### Task description
Look for "this" in each line of the entries, and return the matching lines.

### Task material

——————————

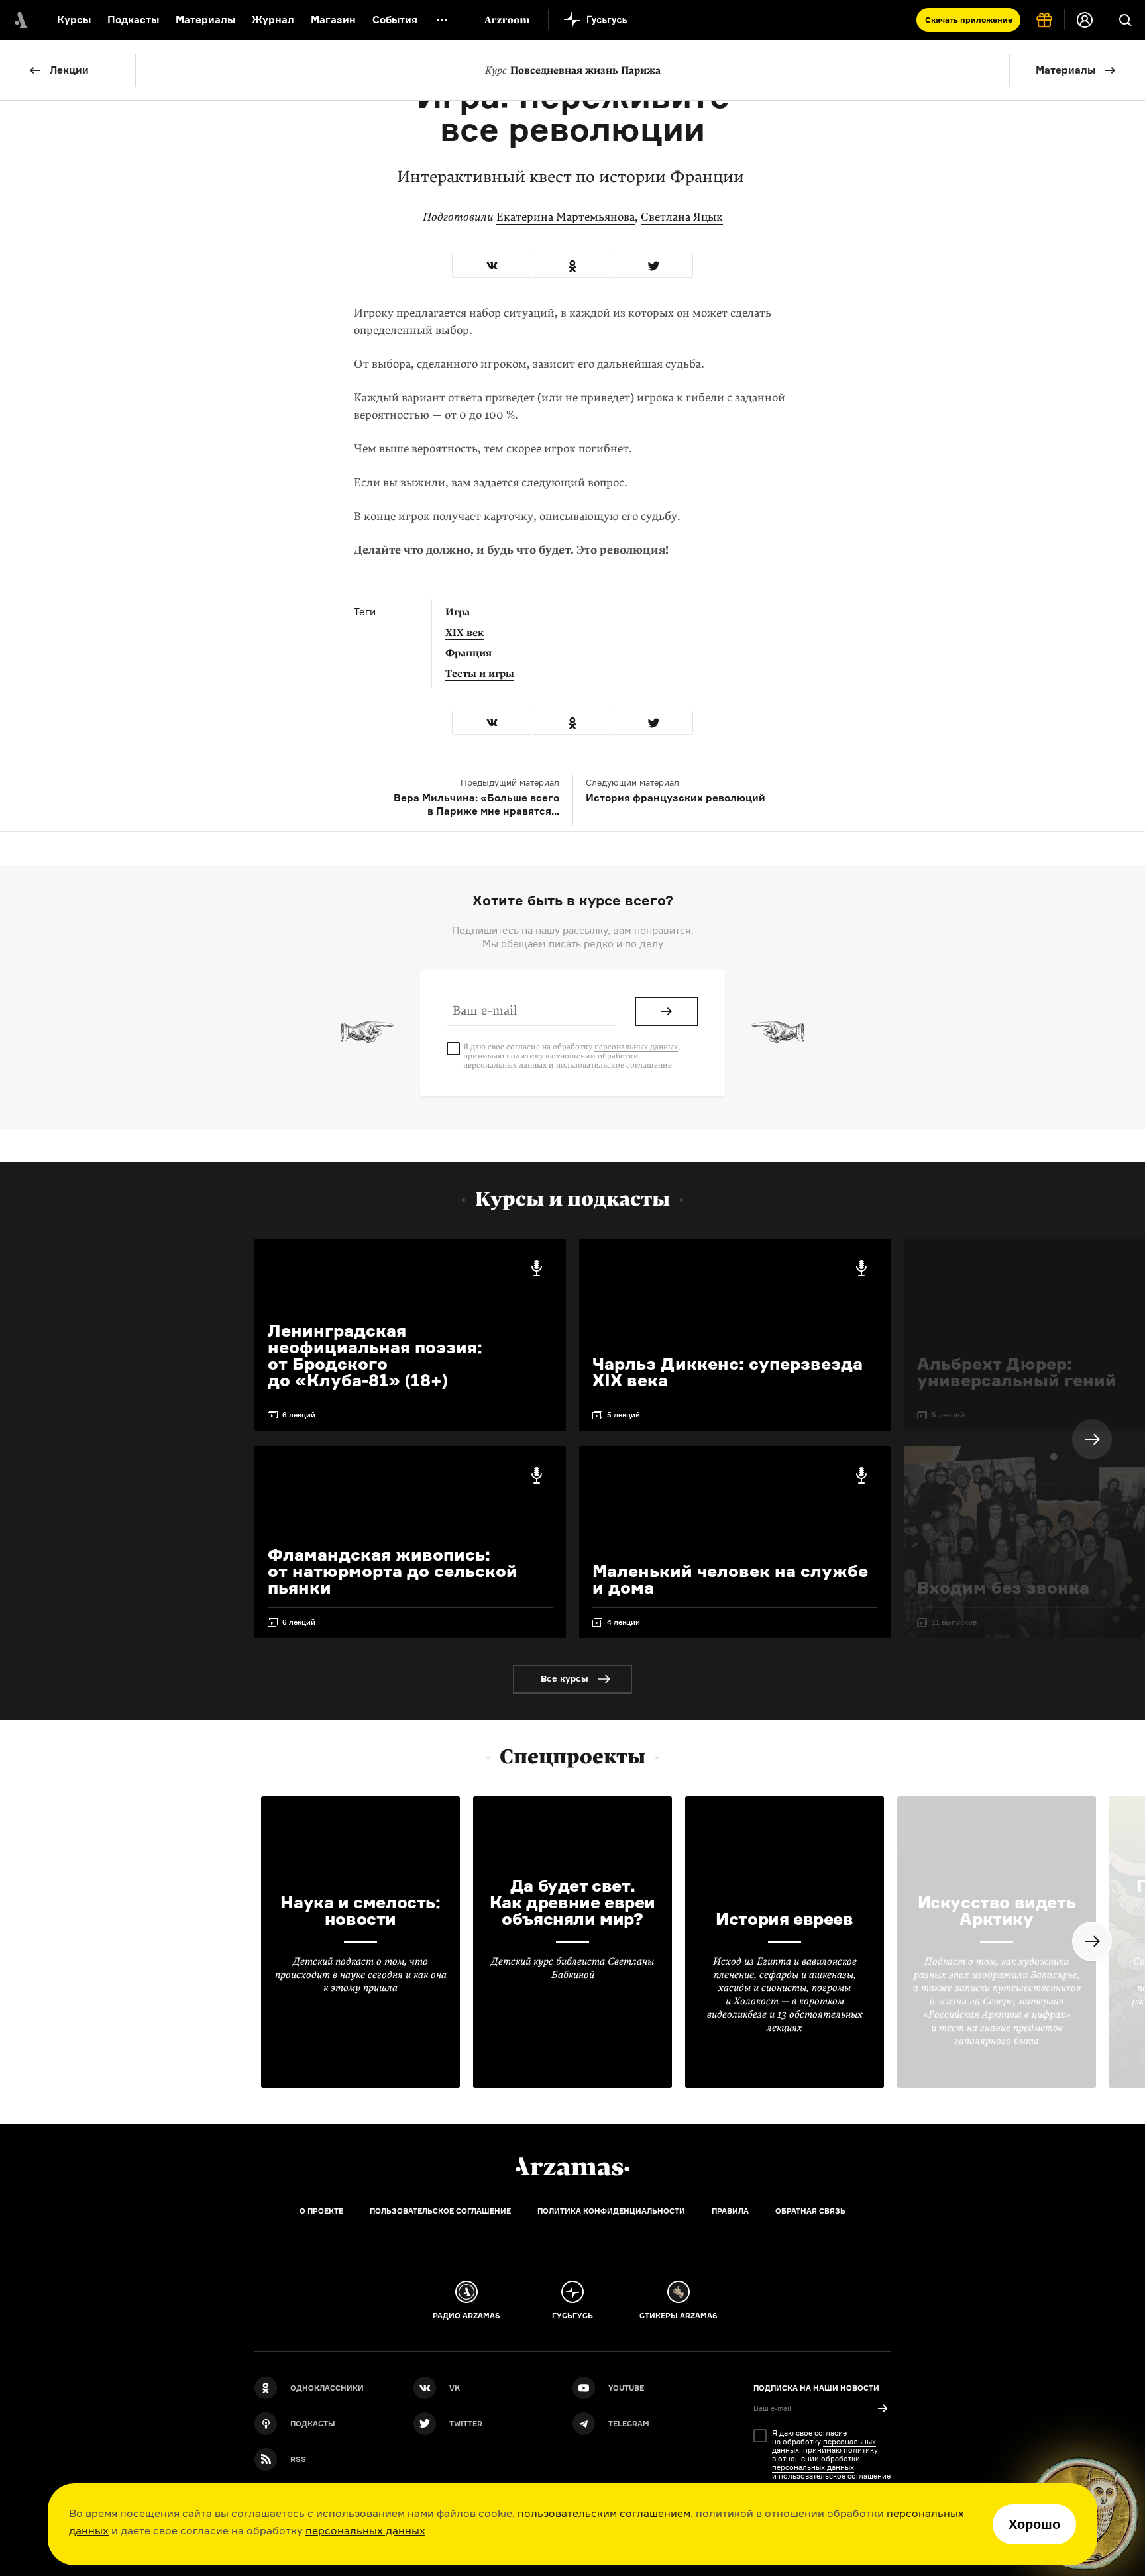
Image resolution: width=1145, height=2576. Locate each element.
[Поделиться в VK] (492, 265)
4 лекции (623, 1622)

——————————

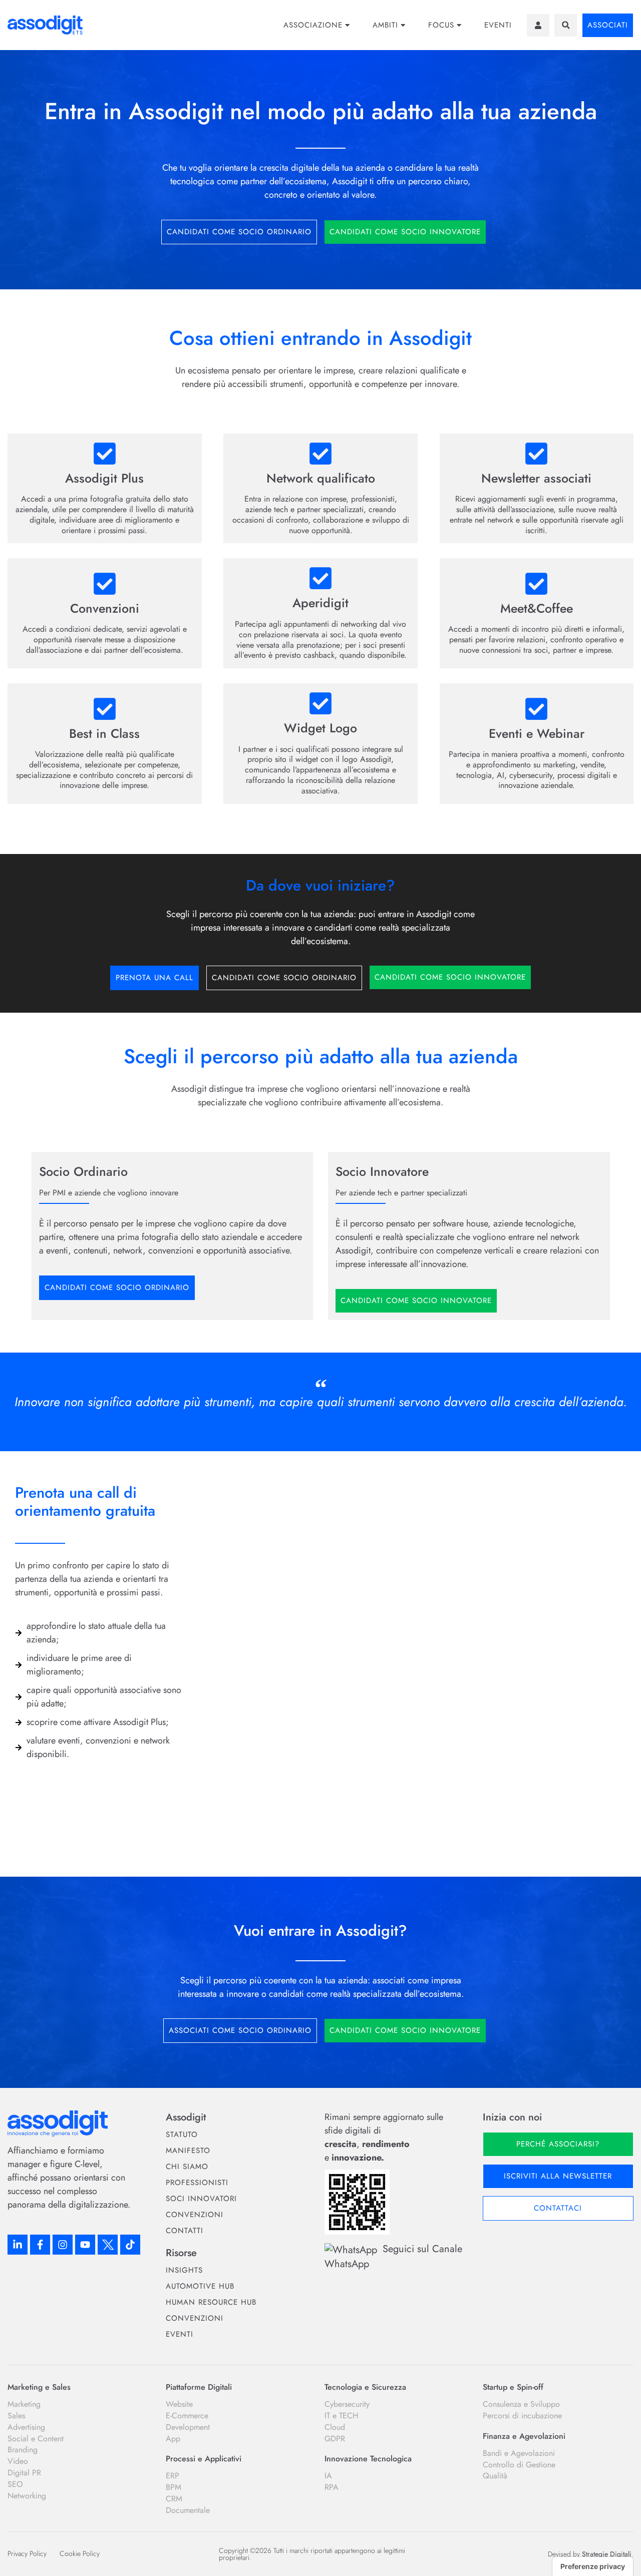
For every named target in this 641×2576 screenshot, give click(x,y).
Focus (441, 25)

——————————

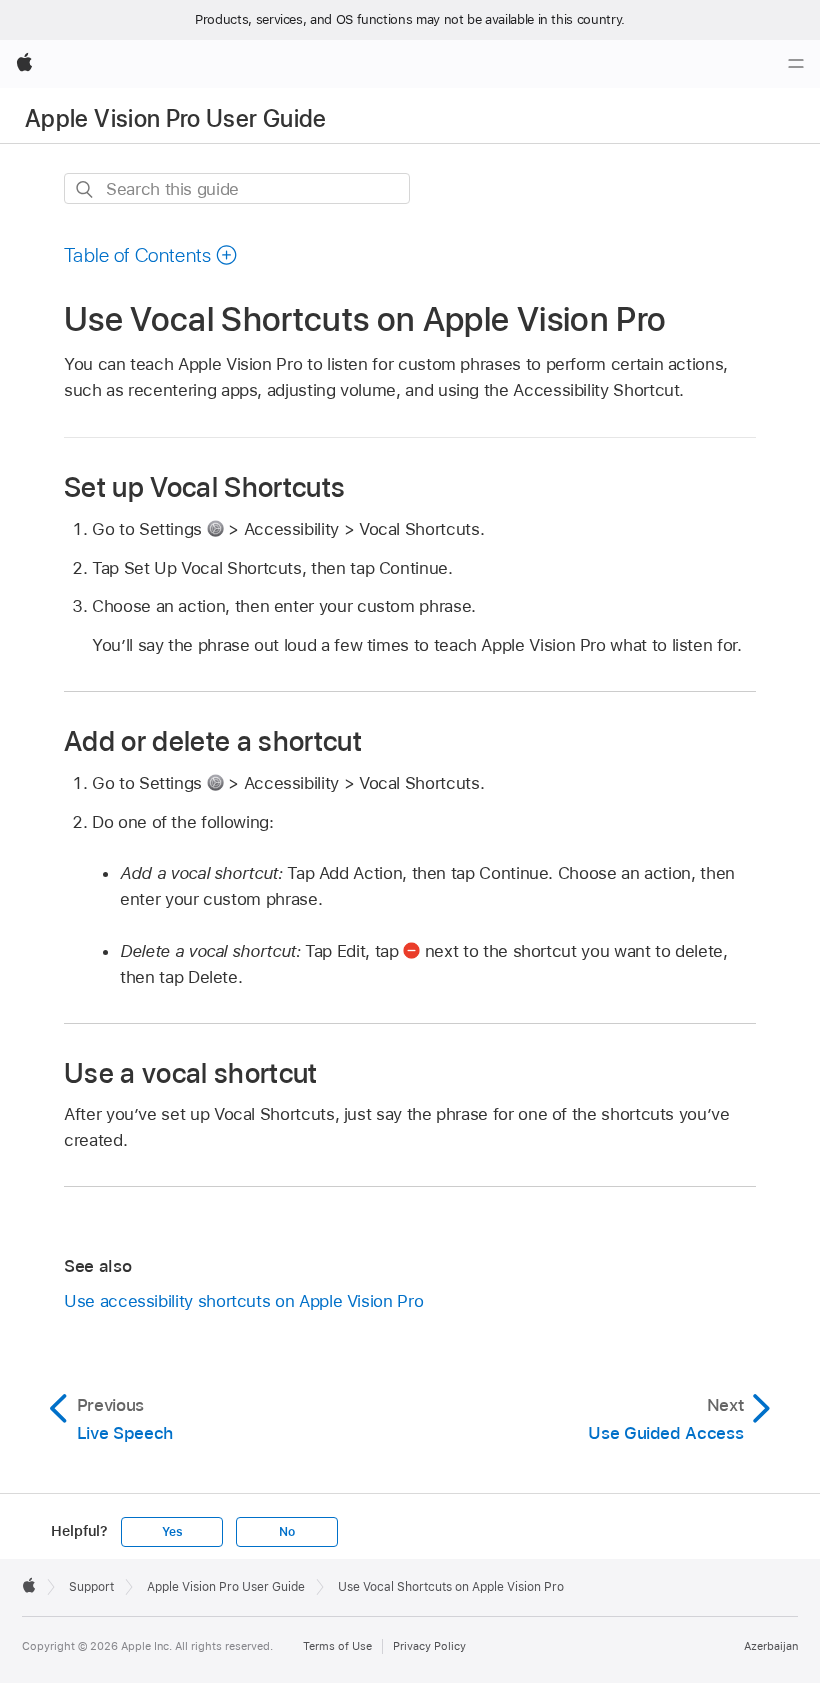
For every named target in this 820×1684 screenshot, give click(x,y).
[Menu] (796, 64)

——————————

### Written response
For every named target in this 641×2576 screenshot, give click(x,y).
For every named target in this 820×1684 screenshot, give click(x,y).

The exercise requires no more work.